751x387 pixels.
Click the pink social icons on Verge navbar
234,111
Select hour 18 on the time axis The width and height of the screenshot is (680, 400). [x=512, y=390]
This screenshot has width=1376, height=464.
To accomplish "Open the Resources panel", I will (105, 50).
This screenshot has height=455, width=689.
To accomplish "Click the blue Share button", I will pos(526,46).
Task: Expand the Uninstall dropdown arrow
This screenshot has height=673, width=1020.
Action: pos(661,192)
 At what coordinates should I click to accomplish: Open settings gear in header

- How to complete this task
Set down each entry from above once more, exactly as written.

- Answer to the problem
751x387 pixels.
Click the pink social icons on Verge navbar
234,111
Select hour 18 on the time axis The width and height of the screenshot is (680, 400). [x=512, y=390]
This screenshot has width=1376, height=464.
To accomplish "Open the Resources panel", I will (105, 50).
This screenshot has height=455, width=689.
To accomplish "Click the blue Share button", I will pos(526,46).
Task: Expand the Uninstall dropdown arrow
This screenshot has height=673, width=1020.
Action: pos(661,192)
 At what coordinates should I click to accomplish: Open settings gear in header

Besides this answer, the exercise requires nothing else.